Edit: the language contains just one binary function symbol.
Let $\phi(v_1)$ be the formula $\exists v_2(v_2+v_2=v_1).$ Then $\phi(v_1)$ defines the set of all even integers since only even integers are divisible by two. (not sure if I can use divisibility here because language has no divide symbol.) The negation of the formula thus defines the set of all odd integers. Since $\lnot \exists v_2(v_2+v_2=v_1) $ is equivalent to $\forall v_2 \lnot (v_2+v_2 = v_1)$, the set of odd integers is not definable by an existential formula.
Thanks for all help in advance!
I'll show the following fact: if $P(x_1,x_2,...,x_k)$ is quantifier free in the language of $(\Bbb Z,+)$, then for all $v_1,...,v_k$ we have $P(v_1,...,v_k)\Leftrightarrow P(2v_1,...,2v_k)$. Indeed, by induction on construction of well-founded formulas: formula $t_1+...+t_i=t_{i+1}+...+t_j$ is true iff $2t_1+...+2t_i=2t_{i+1}+...+2t_j$ is, because multiplying by 2 preserves truth of such formula. Further, if $Q(t_1,...,t_i)\Leftrightarrow Q(2t_1,...,2t_i)$ then $\neg Q(t_1,...,t_i)\Leftrightarrow \neg Q(2t_1,...,2t_i)$, and if also $R(t_{i+1},...,t_j)\Leftrightarrow R(2t_{i+1},...,2t_j)$, then $Q(t_1,...,t_i)\lor r(t_{i+1},...,t_j)\Leftrightarrow Q(2t_1,...,2t_i)\lor R(2t_{i+1},...,2t_j)$. All other well-founded formulas can be reached like that.
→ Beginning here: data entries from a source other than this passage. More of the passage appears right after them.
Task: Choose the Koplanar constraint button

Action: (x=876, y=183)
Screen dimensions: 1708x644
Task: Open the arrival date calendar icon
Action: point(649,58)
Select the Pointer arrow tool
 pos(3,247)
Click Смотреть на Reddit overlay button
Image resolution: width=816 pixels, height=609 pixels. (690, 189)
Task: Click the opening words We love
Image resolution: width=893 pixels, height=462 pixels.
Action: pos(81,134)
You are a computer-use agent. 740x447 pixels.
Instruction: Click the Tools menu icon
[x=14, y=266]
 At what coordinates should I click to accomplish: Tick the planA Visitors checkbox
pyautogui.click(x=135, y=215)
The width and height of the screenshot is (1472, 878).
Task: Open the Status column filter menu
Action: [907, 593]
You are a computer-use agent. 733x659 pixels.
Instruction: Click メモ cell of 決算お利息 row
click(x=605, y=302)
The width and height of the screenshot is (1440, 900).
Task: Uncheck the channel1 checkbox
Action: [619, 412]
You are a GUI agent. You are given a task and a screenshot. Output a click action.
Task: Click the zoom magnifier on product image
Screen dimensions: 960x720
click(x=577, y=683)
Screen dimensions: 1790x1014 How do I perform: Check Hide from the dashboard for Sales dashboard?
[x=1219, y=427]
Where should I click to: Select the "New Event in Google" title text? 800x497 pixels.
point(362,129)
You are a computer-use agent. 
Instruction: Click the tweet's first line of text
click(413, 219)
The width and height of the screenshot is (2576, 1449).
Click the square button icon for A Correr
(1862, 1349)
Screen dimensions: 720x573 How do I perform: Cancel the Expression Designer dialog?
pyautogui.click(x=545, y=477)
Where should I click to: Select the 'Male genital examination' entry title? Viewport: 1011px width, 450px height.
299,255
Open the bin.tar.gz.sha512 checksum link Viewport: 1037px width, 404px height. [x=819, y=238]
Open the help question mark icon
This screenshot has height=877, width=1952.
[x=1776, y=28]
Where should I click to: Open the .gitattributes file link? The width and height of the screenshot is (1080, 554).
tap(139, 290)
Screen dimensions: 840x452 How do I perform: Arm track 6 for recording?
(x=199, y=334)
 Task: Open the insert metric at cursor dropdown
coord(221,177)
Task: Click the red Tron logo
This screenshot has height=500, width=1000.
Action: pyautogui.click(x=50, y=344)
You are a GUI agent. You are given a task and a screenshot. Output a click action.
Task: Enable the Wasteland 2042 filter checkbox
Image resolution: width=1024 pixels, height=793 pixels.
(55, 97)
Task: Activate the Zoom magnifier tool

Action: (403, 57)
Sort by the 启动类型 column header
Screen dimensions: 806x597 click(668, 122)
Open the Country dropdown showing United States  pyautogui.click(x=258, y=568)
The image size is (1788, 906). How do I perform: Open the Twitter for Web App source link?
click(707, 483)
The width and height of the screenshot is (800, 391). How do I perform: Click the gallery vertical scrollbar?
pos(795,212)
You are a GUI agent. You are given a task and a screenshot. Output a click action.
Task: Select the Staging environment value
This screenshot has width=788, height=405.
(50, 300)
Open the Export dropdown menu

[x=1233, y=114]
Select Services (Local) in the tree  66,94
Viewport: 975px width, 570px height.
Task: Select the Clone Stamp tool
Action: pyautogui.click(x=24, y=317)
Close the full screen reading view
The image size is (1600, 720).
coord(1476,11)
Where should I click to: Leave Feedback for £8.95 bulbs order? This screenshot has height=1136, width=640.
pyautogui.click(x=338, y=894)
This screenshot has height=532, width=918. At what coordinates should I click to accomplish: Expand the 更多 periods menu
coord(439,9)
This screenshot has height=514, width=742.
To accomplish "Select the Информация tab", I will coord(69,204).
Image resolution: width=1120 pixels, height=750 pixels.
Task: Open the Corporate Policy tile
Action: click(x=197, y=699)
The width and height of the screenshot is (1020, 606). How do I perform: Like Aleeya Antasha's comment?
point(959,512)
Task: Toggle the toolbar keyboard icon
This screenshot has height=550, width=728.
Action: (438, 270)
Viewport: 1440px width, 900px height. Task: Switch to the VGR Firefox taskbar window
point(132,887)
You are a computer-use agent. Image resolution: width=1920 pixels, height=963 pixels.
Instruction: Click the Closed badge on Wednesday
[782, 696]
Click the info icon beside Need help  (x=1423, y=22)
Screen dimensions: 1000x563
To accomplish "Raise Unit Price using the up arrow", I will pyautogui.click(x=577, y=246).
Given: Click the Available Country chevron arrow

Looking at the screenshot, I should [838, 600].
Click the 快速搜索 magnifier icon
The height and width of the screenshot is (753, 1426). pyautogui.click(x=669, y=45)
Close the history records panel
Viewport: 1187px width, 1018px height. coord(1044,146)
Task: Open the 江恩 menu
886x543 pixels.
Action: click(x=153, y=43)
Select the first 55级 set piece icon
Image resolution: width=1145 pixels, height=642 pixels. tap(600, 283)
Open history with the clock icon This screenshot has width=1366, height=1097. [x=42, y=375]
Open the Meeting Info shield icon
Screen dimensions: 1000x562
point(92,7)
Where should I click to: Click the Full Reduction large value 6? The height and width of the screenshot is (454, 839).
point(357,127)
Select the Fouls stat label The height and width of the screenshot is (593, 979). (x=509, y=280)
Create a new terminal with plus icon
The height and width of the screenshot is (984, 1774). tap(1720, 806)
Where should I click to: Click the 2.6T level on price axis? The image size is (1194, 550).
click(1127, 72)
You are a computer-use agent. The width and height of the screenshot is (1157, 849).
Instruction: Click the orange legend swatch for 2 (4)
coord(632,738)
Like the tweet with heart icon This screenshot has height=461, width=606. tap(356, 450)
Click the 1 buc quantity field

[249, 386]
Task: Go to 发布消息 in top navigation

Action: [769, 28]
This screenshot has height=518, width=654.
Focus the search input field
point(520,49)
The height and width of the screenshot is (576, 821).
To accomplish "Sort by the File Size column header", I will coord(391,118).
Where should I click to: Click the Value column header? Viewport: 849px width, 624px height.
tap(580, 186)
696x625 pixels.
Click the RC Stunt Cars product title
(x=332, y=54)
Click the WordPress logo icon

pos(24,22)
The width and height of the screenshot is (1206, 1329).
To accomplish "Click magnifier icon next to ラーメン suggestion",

Now suppose that existential formula $\exists v_1,...,v_k:P(x,v_1,...,v_k)$ defines set of odd numbers. Then we can find $t_1,...,t_i$ so that $P(1,t_1,...,t_i)$. But, by above, then we have $P(2,2t_1,...,2t_i)$, so $\exists v_1,...,v_k:P(2,v_1,...,v_k)$, meaning that $2$ is odd number. Contradiction.